O mundo em destruição de Emmerich.

O longa de 2022 faz questão de ser o mais absurdo de todos, pelo menos na minha visão. Isso porque segue justamente a lógica do que conversávamos há pouco, de oferecer uma visão do que seria uma dessas teorias da conspiração trazida a um patamar extremo. Pra isso, a narrativa dá voz a setores complicados. O simpático personagem de John Bradley não deixa de ser um desses negacionistas que temos criticado tanto por aí. O carisma inegável do ator e esse retrato dele como um cara legal e extremamente inteligente, mas que não é levado a sério por quem o cerca acaba escondendo os fatos de que ele comete falsidade ideológica ao se passar por um respeitado professor para roubar informações confidenciais, se apresenta como “doutor” mesmo sem nenhuma formação acadêmica e é adepto, junto a seus amigos, de uma teoria tão ridícula quanto o terraplanismo.

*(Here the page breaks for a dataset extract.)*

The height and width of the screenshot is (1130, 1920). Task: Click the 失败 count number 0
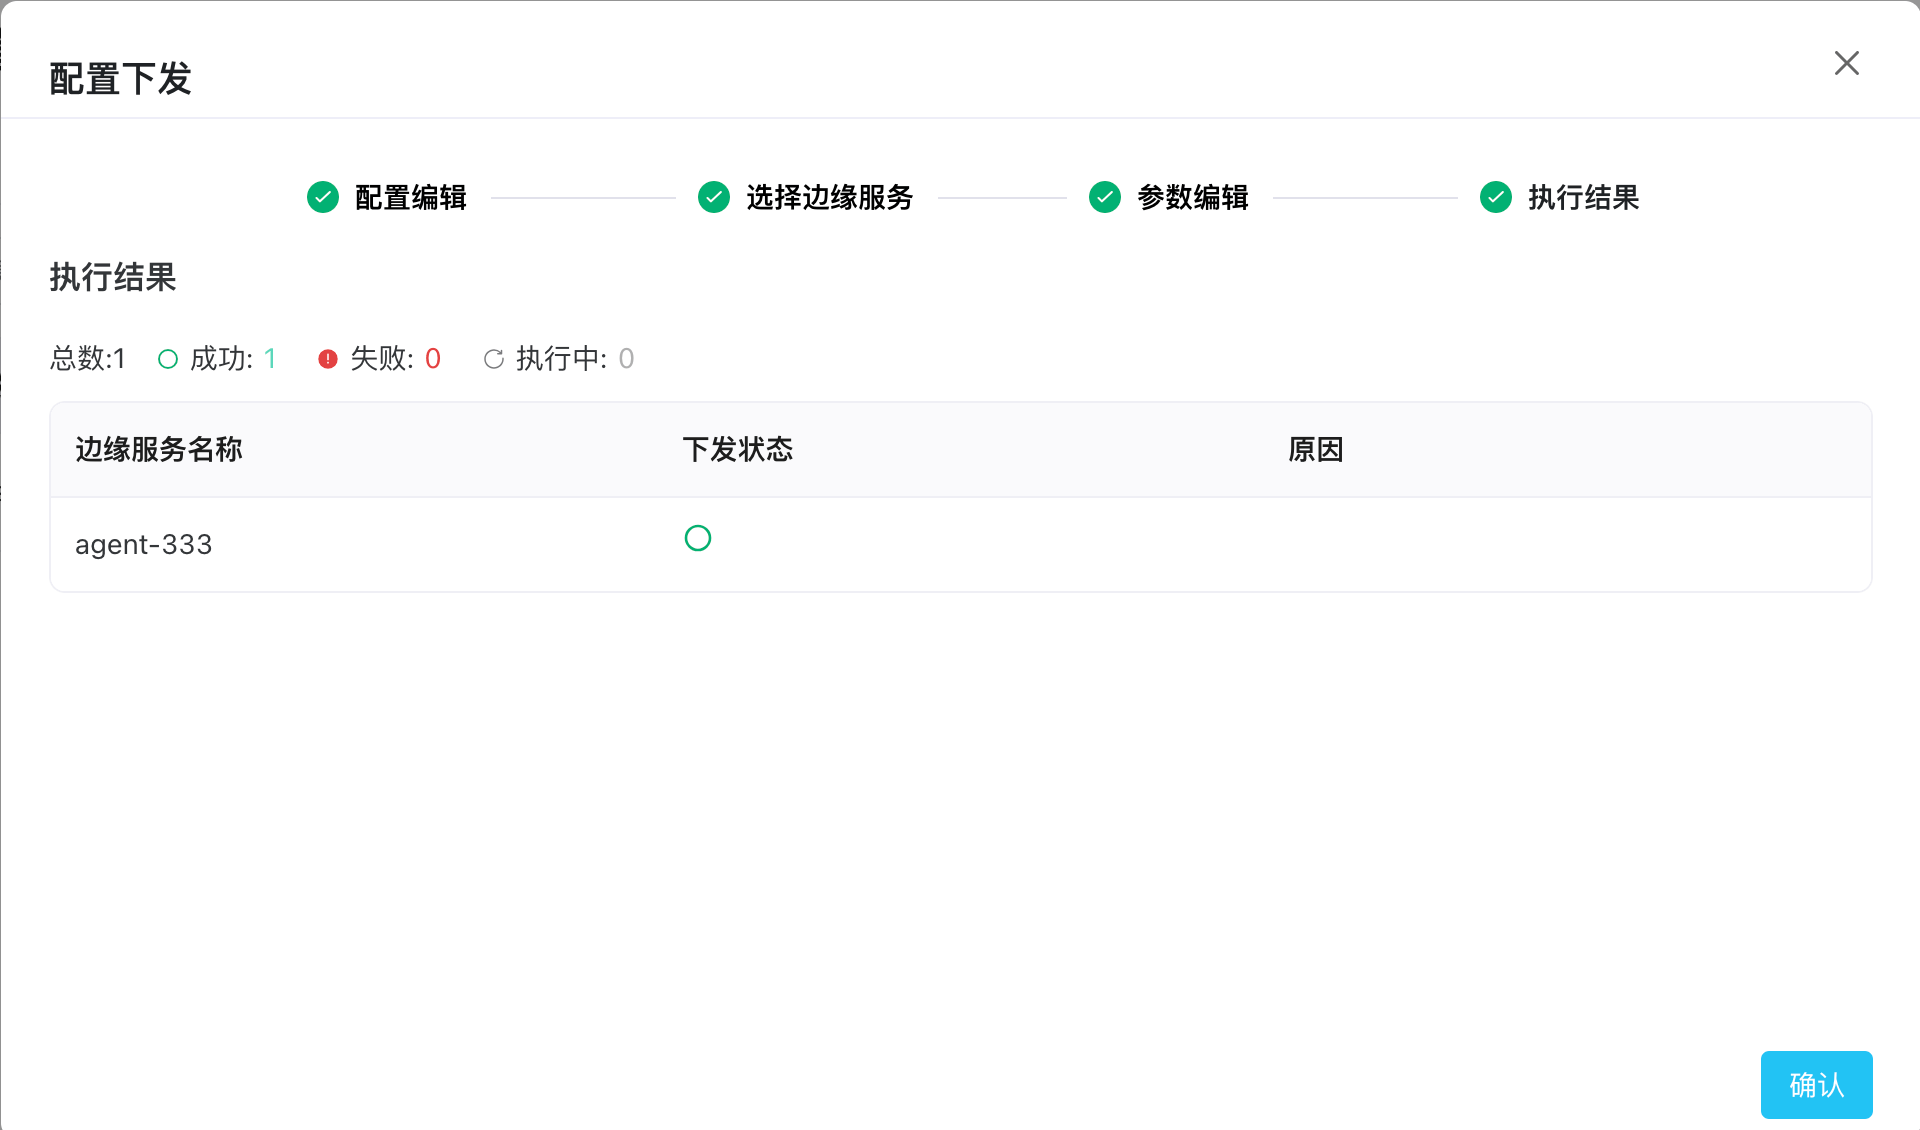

Não que o cinema não possa extrapolar a realidade e estabelecer paradigmas inverossímeis dentro de suas narrativas. Os leitores que acompanham os meus textos sabem inclusive da defesa que faço dos gêneros fantásticos. Não é isso. É tudo uma questão de contexto. “Moonfall” estreia em um momento da pandemia da COVID-19 em que a maior das questões debatidas na sociedade é o anticientificismo e seu impacto nas questões de saúde pública. Ainda que K.C. Houseman (o tal personagem) não expresse nenhuma opinião nesse sentido, sua figura representa ainda assim esse tipo de pensamento. Ao dar razão a uma teoria conspiracionista de forma acintosa, Emmerich não deixa de cutucar esse vespeiro. Em diversos momentos isso pode até aparecer de forma um tanto quanto jocosa, sinalizando uma possível ironia. Mas, mesmo assim, o personagem que representa essa lógica dentro da narrativa é alçado à posição de herói que salva todo o planeta. O diretor, com isso, promove uma grande redenção para o negacionismo. Dessa forma, o que seria inocente e até simpático em outro momento, soa atualmente no mínimo questionável. E isso vindo logo de um criador que é um notório defensor do meio ambiente.

Fofo o John Bradley, né? Pena que interpreta um teórico da conspiração.

Não deixa de ser engraçado e até providencial que esse filme seja lançado pouco tempo depois de “Não Olhe Para Cima”. Lá o diretor Adam McKay trilha o caminho contrário, ao colocar a ciência como refém do negacionismo em uma situação bastante parecida. Não há redenção. Aliás, com o perdão do spoiler (não leia a próxima frase se não tiver visto o filme), o mundo efetivamente acaba por culpa de gente como o K.C. que aqui figura como salvador.

Mas nem tudo é só destruição e teorias da conspiração em “Moonfall”. Como sempre o diretor utiliza-se desse pano de fundo para tecer dramas até simples, que passam por questões familiares. Em “Moonfall” isso sobra. É a destruição do mundo que serve como restauração de relações entre pais e filhos, marido e mulher, irmãs e irmãos… Os valores de preservação familiar se chocam e entram em contraste com o cenário cataclísmico vivido pelos personagens. No fim, o filme segue uma estrutura bastante conservadora e piegas. Tirando todo o espetáculo visual e o senso de humor que vez ou outra acerta o tom, nada é diferente ou interessante. Só mais um dia em que o mundo (quase) acaba. E já tivemos muitos desses na história do cinema.